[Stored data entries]
- Opening Delimiter -

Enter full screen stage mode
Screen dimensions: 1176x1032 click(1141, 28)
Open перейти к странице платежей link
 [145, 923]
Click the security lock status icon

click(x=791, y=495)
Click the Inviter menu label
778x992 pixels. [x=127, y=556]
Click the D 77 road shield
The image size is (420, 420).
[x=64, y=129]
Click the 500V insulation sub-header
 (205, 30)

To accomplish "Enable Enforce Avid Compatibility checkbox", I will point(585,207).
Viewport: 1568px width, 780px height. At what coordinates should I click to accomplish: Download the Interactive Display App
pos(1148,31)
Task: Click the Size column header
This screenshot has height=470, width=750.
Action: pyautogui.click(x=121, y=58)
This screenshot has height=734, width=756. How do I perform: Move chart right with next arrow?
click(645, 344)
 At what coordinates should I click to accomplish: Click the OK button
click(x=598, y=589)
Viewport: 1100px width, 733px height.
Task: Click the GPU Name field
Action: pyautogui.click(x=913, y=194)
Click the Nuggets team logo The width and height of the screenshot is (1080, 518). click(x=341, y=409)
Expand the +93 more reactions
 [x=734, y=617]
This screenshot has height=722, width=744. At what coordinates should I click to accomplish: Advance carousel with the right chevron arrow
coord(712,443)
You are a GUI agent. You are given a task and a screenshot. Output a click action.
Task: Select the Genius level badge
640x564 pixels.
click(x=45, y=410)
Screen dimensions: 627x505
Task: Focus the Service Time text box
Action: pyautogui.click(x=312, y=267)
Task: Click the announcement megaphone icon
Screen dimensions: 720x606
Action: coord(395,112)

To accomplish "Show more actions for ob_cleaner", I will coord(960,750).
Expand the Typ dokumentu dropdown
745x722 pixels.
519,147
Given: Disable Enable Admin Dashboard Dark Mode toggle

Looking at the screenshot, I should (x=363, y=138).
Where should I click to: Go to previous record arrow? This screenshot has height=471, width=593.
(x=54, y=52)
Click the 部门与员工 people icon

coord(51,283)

- Closing Delimiter -

--- WHAT YOU WILL DO ---
Output must be limited to the lines beginning with the one that contains "Click the Inviter menu label" and ending with the last line of the entries, reproduced exactly.

--- OUTPUT OF THE TASK ---
Click the Inviter menu label
778x992 pixels. [x=127, y=556]
Click the D 77 road shield
The image size is (420, 420).
[x=64, y=129]
Click the 500V insulation sub-header
 (205, 30)

To accomplish "Enable Enforce Avid Compatibility checkbox", I will point(585,207).
Viewport: 1568px width, 780px height. At what coordinates should I click to accomplish: Download the Interactive Display App
pos(1148,31)
Task: Click the Size column header
This screenshot has height=470, width=750.
Action: pyautogui.click(x=121, y=58)
This screenshot has height=734, width=756. How do I perform: Move chart right with next arrow?
click(645, 344)
 At what coordinates should I click to accomplish: Click the OK button
click(x=598, y=589)
Viewport: 1100px width, 733px height.
Task: Click the GPU Name field
Action: pyautogui.click(x=913, y=194)
Click the Nuggets team logo The width and height of the screenshot is (1080, 518). click(x=341, y=409)
Expand the +93 more reactions
 [x=734, y=617]
This screenshot has height=722, width=744. At what coordinates should I click to accomplish: Advance carousel with the right chevron arrow
coord(712,443)
You are a GUI agent. You are given a task and a screenshot. Output a click action.
Task: Select the Genius level badge
640x564 pixels.
click(x=45, y=410)
Screen dimensions: 627x505
Task: Focus the Service Time text box
Action: pyautogui.click(x=312, y=267)
Task: Click the announcement megaphone icon
Screen dimensions: 720x606
Action: coord(395,112)

To accomplish "Show more actions for ob_cleaner", I will coord(960,750).
Expand the Typ dokumentu dropdown
745x722 pixels.
519,147
Given: Disable Enable Admin Dashboard Dark Mode toggle

Looking at the screenshot, I should (x=363, y=138).
Where should I click to: Go to previous record arrow? This screenshot has height=471, width=593.
(x=54, y=52)
Click the 部门与员工 people icon

coord(51,283)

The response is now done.